A Dor De Cabeça Entre os Sexos
- Homens - 22,7%
- Mulheres - 77,3%
Dicas Para Evitar O Mal
- Evite dormir até tarde nos fins de semana. Acorde à mesma hora durante todos os dias. Dormir mal pode desencadear dor de cabeça.
- Quem sofre de dores de cabeça frequentes deve evitar alimentos como queijo, chocolate, frutas cítricas e vinho tinto. eles contêm substâncias que estimulam as crises.
- Use técnicas de relaxamento e de combate ao estresse, como biofeedback e eletroestimulação transcutânea.
- Não use travesseiro muito alto e evite falar ao telefone e escrever ao mesmo tempo. Isto provoca tensão muscular.
- Mantenha a boa postura. Evite assistir à TV deitado. Sente-se corretamente.
- Não deixe de fazer suas refeições por conta própria. Quando o teor de açúcar no sangue está baixo, pode ocorrer dor de cabeça.
- Evite usar frequentemente analgésicos. Eles podem causar um tipo de dor de cabeça cahado de rebote. O organismo exige cada vez mais medicação, gerando um círculo vicioso.
Visão Em Mosaico - é aquela em que a imagem é fracionada em facetas irregulares, de tamanho variado. Quando as facetas são maiores, o mundo visual adquire a aparencia de um mosaico clássico ou até mesmo uma aparência cubista.

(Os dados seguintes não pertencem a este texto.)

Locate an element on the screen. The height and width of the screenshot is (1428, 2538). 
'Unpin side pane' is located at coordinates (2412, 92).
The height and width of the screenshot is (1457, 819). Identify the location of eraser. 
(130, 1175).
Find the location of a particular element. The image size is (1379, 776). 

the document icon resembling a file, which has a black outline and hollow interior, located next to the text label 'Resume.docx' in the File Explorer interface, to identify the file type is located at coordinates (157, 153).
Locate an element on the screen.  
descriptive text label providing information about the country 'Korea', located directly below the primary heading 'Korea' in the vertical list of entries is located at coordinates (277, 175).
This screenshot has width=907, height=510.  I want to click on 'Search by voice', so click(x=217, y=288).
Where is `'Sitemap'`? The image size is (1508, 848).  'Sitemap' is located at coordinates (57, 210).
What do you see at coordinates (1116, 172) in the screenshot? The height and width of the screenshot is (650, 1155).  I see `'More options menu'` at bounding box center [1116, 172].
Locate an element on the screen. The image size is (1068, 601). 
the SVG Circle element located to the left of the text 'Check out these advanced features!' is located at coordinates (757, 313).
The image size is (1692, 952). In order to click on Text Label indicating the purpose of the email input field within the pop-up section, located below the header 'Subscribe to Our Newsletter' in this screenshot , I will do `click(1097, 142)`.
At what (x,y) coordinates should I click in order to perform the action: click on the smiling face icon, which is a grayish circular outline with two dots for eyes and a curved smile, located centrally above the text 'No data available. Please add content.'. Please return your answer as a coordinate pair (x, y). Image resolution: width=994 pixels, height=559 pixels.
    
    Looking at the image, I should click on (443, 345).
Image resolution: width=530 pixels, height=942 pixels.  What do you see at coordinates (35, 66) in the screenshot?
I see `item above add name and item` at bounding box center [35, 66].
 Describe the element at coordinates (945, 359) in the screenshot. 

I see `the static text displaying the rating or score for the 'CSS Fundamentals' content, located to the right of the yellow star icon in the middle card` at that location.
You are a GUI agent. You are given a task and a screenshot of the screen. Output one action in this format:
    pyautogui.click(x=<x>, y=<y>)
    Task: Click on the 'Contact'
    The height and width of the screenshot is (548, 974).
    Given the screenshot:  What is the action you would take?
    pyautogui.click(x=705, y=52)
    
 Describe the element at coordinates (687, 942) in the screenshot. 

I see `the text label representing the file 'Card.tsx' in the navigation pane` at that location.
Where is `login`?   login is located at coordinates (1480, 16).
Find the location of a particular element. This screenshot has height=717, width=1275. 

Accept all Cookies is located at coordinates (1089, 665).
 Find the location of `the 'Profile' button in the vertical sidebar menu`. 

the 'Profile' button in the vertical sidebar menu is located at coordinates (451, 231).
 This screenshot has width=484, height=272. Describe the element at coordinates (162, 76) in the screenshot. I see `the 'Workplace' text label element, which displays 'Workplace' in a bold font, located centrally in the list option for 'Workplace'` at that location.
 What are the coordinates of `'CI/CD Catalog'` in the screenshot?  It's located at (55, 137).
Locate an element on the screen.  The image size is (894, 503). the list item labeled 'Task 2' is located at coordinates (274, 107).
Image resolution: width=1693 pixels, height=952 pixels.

Tunel ou Funil - nesta visão, a aura assumiria, caso fosse registrada em computador, um padrão de ondas concêntricas ou em forma de espiral. A distorção da imagem visual é similar à experimentada durante alucinações por consumo de drogas.

Visão Trêmula - é outra alucinação elementar comumente experimentada por pacientes de enxaqueca. Ocorre uma ondulação do campo visual, que os pacientes podem comparar a uma superfície aquática agitada pelo vento ou ao olhar através de um retalho de seda salpicada de água.

Bordas Cintilantes - nessa visão de um paciente com aura de enxaqueca, a imagem aparece ofuscada por uma superficie branca, com as bordas apresentando cintilações contínuas. O paciente observa "manchas luminosas" passando através de seu campo visual dois ou três dias antes de cada acesso.